- **Your goal**:
Count the lines in the data below that contain the word "cursor". Reply with the number only.

(Data from a pointing dataset)
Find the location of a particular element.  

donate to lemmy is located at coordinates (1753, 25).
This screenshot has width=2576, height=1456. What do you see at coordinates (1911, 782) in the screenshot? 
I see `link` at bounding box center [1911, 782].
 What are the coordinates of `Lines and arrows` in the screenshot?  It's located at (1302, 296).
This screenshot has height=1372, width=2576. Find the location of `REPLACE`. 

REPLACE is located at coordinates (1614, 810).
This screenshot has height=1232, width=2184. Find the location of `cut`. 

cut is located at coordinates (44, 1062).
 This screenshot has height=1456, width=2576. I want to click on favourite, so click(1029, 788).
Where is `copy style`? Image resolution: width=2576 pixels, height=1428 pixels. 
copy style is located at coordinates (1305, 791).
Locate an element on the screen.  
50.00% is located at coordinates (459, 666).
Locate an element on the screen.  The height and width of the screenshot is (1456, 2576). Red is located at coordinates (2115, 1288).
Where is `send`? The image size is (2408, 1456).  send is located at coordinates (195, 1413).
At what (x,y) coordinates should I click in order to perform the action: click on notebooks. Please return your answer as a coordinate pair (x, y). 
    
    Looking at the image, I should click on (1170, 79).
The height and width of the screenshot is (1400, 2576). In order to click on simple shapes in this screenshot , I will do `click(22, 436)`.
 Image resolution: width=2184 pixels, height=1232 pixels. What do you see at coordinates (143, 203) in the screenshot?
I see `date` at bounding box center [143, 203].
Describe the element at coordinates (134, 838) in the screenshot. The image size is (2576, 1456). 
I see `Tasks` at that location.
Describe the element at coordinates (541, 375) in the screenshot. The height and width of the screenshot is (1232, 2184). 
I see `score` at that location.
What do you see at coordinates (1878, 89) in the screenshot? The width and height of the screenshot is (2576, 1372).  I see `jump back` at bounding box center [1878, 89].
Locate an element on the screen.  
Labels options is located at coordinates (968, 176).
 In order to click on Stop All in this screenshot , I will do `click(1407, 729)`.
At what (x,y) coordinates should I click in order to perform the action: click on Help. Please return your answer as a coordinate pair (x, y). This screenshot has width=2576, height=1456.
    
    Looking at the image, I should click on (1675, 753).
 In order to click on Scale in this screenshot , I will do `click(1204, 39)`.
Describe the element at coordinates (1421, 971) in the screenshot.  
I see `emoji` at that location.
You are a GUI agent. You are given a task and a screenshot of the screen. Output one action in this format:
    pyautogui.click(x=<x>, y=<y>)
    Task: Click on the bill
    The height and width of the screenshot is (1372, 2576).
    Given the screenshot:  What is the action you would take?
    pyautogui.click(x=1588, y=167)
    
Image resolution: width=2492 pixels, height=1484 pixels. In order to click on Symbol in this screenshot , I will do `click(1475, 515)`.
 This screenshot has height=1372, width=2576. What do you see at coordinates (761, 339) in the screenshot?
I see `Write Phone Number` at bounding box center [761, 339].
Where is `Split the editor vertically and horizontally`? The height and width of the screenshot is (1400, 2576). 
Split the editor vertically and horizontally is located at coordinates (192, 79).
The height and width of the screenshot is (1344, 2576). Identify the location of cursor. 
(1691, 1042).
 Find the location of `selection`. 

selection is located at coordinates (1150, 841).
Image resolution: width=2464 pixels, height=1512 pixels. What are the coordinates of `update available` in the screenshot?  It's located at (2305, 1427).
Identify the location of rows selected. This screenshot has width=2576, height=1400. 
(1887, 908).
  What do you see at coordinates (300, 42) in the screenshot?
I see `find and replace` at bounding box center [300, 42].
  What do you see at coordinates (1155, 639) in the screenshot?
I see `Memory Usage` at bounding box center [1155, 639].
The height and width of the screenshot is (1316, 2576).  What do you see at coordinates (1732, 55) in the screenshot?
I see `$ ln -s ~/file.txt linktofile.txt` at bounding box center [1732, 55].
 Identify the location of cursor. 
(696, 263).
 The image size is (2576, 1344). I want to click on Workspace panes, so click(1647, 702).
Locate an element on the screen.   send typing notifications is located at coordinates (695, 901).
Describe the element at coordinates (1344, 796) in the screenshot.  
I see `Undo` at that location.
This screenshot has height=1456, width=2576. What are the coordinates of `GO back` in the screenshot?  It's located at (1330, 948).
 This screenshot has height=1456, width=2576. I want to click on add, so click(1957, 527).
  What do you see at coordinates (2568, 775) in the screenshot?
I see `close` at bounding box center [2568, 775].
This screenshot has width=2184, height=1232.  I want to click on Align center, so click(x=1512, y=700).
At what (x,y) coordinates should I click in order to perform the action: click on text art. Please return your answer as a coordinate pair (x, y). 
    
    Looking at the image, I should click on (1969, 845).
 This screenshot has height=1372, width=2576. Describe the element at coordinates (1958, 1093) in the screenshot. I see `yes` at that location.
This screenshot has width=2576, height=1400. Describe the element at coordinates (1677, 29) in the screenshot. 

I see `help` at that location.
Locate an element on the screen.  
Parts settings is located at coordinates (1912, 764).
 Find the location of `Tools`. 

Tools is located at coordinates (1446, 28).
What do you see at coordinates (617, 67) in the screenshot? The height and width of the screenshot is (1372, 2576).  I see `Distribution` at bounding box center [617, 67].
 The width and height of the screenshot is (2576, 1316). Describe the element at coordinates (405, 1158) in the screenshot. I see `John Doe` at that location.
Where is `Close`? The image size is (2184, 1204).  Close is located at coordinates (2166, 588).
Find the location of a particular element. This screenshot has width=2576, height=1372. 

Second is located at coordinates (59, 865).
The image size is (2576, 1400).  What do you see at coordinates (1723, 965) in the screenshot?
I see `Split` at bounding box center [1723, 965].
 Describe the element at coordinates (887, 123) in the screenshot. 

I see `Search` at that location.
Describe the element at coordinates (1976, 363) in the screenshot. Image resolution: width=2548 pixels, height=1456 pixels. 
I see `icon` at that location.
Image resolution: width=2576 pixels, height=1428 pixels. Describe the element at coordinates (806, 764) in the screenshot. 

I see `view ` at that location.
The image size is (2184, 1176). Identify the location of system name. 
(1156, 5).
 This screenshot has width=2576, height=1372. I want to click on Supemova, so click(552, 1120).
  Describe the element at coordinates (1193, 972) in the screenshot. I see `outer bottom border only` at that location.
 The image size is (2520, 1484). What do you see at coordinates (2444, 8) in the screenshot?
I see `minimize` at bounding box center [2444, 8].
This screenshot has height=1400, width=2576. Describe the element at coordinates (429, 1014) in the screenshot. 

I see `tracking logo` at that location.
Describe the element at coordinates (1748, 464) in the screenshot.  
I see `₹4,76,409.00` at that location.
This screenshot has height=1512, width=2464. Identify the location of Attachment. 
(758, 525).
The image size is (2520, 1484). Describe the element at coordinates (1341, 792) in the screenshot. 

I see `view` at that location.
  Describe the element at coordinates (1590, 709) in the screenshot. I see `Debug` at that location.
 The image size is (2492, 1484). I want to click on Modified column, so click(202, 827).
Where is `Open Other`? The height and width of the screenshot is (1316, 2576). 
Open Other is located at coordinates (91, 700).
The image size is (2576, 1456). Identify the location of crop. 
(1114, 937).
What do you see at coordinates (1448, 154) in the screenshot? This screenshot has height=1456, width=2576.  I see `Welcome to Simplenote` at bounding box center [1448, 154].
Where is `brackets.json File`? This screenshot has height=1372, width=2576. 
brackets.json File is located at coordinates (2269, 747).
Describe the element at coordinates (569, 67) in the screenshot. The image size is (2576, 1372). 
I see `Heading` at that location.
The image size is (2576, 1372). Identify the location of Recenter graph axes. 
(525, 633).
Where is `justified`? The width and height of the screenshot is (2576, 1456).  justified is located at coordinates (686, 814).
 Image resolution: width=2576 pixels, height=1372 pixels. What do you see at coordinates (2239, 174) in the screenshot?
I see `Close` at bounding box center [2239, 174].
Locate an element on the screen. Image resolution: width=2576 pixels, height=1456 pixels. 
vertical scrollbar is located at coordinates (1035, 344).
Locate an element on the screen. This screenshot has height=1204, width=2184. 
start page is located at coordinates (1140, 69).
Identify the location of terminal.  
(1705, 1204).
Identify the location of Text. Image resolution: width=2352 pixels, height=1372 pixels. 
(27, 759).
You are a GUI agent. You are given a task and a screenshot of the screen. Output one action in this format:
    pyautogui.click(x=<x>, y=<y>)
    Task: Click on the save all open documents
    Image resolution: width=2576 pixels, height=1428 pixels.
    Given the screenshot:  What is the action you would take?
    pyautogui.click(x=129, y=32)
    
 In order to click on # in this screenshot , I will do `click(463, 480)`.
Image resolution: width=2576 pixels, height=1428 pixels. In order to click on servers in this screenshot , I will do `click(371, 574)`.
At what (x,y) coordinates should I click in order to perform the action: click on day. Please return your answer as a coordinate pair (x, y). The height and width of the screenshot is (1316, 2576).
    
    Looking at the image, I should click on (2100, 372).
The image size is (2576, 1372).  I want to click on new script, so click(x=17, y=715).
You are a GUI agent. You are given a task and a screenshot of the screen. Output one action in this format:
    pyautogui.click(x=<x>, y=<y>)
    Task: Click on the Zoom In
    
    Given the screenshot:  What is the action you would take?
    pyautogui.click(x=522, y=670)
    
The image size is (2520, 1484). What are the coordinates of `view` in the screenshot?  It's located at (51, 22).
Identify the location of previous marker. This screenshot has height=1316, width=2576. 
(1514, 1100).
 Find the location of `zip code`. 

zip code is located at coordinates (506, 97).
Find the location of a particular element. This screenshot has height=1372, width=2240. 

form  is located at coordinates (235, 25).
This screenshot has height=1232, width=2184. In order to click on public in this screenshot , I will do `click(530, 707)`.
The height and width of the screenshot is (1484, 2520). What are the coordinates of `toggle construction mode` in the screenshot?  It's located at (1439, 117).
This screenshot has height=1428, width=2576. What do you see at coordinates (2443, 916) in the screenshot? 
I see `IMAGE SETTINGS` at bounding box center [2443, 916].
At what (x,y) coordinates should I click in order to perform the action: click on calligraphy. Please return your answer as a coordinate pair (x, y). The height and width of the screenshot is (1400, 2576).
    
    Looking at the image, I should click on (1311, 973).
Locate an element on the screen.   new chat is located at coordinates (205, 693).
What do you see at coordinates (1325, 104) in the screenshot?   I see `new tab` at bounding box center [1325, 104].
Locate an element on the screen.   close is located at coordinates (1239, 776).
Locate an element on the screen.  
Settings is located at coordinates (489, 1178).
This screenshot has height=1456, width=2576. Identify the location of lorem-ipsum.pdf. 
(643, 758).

- **Written solution**:
2